Comment by Simon Holloway — 29 October, 2007 @ 7:41 pm
So that’s what I mean by it overgenerates. At the moment, I intend to use it for recognition, less than for generation of strings (and even then it won’t overgenerate too much), so it was easiest to just write out something simple. And sometimes c is used for כ (as in the common Succot). I also currently allow CḤallah.

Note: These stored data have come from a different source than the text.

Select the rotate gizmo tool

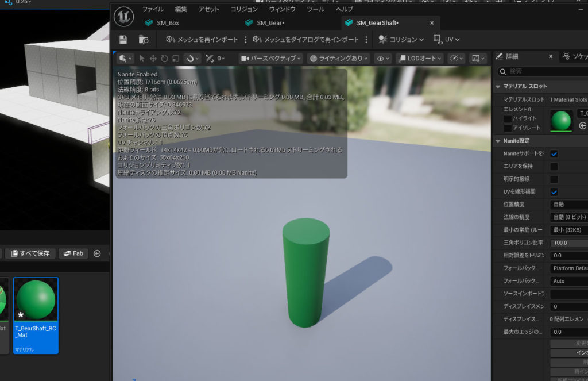164,59
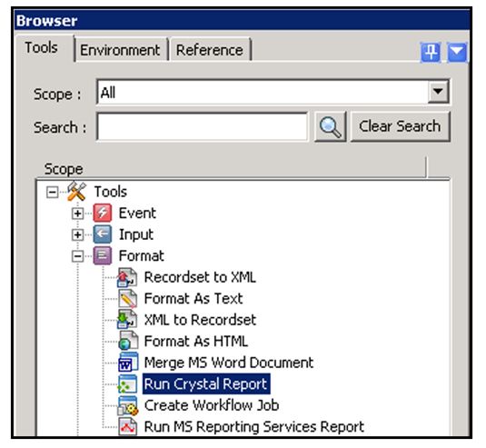Open the blue dropdown arrow panel menu
The image size is (486, 448).
[457, 52]
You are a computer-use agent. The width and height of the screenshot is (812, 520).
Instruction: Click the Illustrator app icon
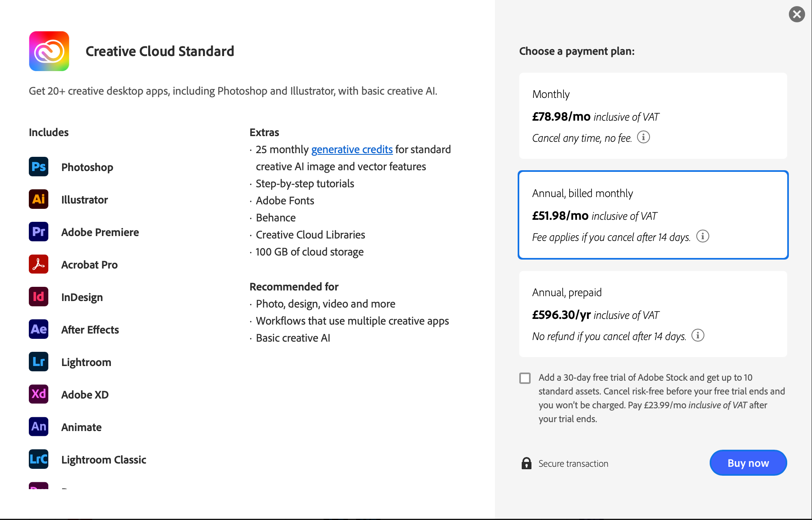39,199
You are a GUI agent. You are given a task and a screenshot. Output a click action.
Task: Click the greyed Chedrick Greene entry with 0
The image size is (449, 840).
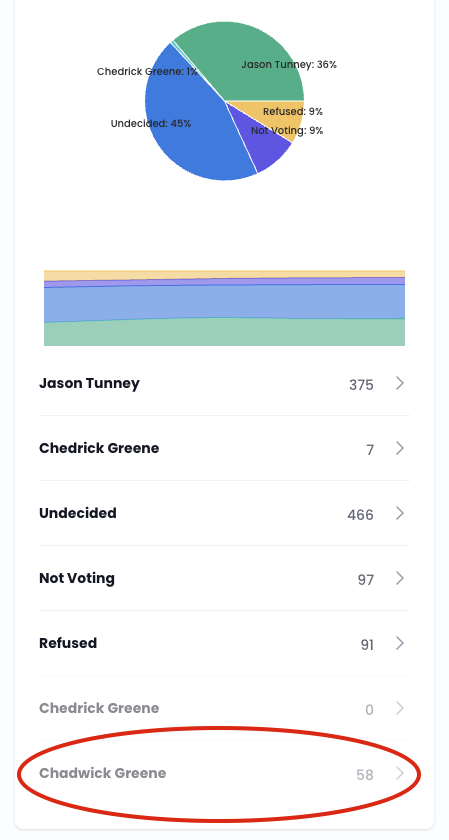[x=224, y=708]
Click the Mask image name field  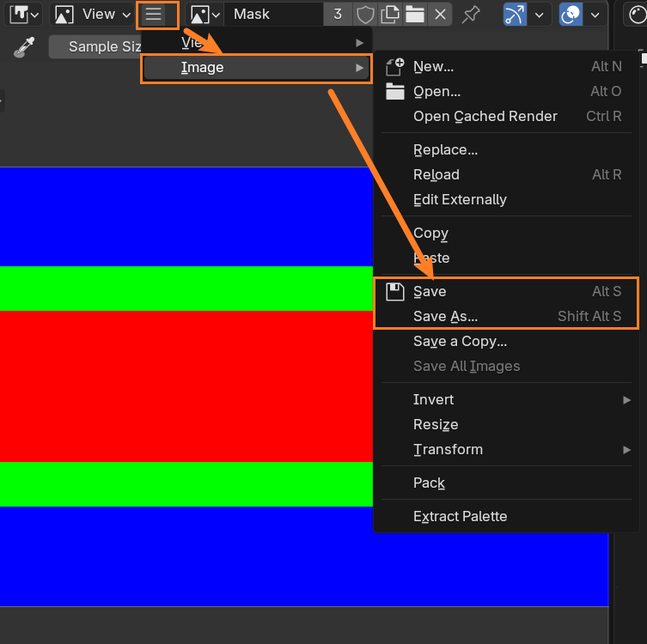coord(275,15)
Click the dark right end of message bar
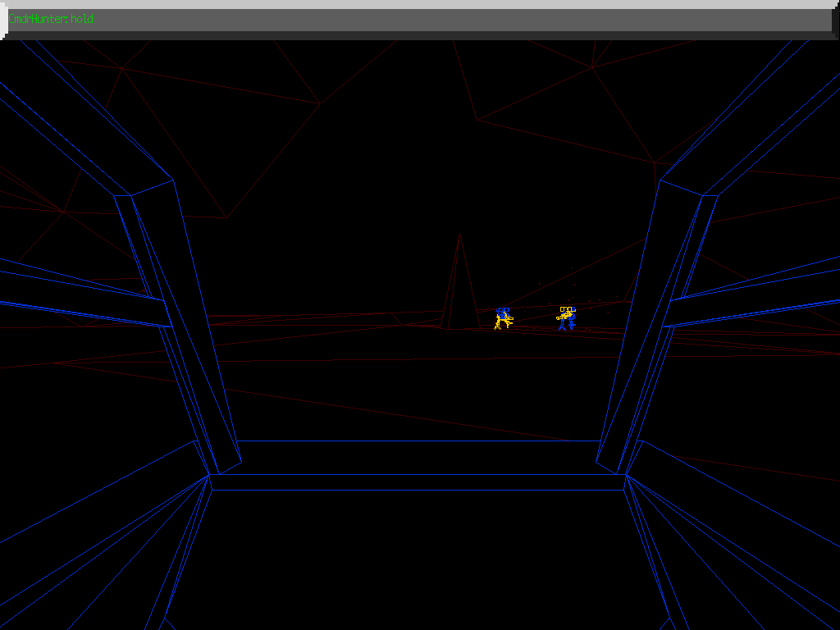 834,21
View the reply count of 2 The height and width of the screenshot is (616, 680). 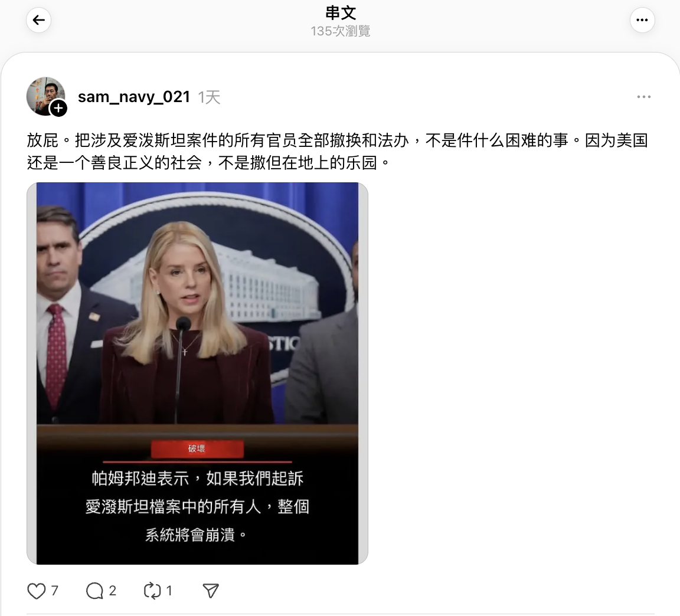click(x=112, y=591)
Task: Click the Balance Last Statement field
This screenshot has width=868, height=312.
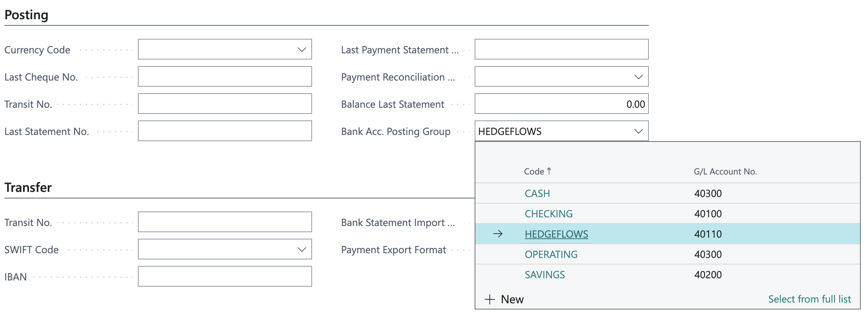Action: (561, 104)
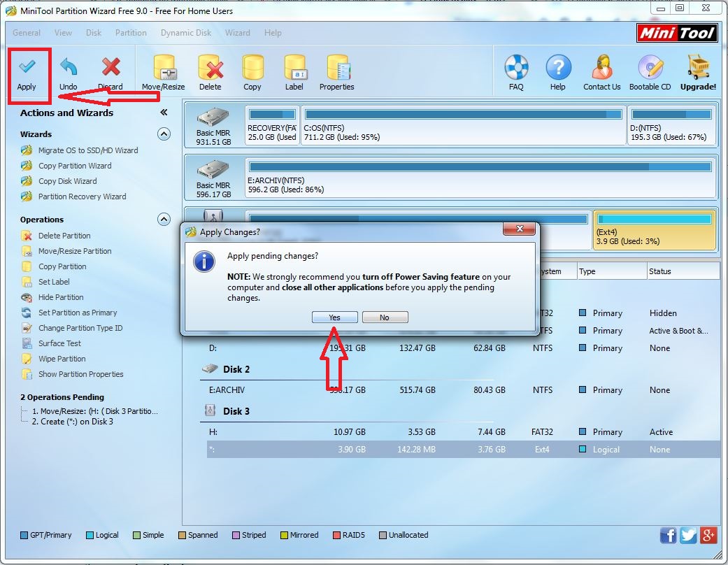This screenshot has width=728, height=565.
Task: Select the Ext4 3.9 GB partition block
Action: coord(654,230)
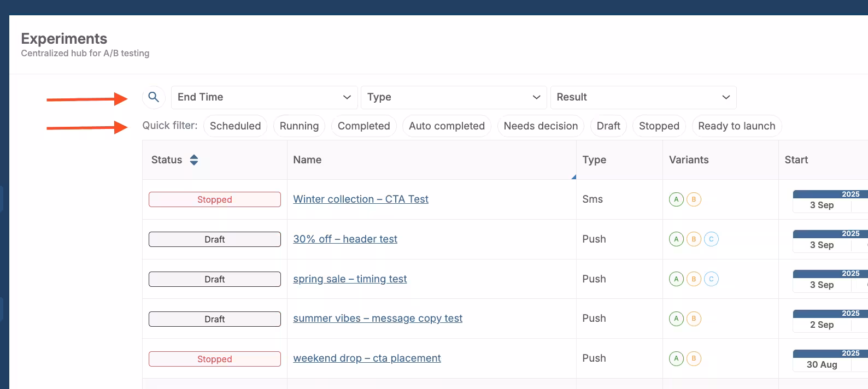Select the Ready to launch filter chip
Screen dimensions: 868x389
tap(736, 126)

It didn’t take that long. These are relatively simple regular expressions. Only I had to think about some of the possible issues, and occasionally check if there were uses online of a particular example. Something like Erchin was an unexpected case to handle. I still don’t know whether people write Yaddayim or Yadayyim, both of which I’ve excluded, but maybe should include just because overgenerating in this case is better than undergenerating.
So to give some examples, ברכות can be any of:
[Berachos, Brachos, Berochos, Brochos, Berakhos, Brakhos, Berokhos, Brokhos, Beracos, Bracos, Berocos, Brocos, Berakos, Brakos, Berokos, Brokos, Berachot, Brachot, Berochot, Brochot, Berakhot, Brakhot, Berokhot, Brokhot, Beracot, Bracot, Berocot, Brocot, Berakot, Brakot, Berokot, Brokot]
Many of these are unrealistic because they mix types of conventions / dialects that people are likely to use, but they’re at least all-encompassing, I hope.
Or ערובין is:
['eruvin, eruvin, 'eiruvin, eiruvin, 'eyruvin, eyruvin, 'ayruvin, ayruvin, 'airuvin, airuvin, 'erubin, erubin, 'eirubin, eirubin, 'eyrubin, eyrubin, 'ayrubin, ayrubin, 'airubin, airubin]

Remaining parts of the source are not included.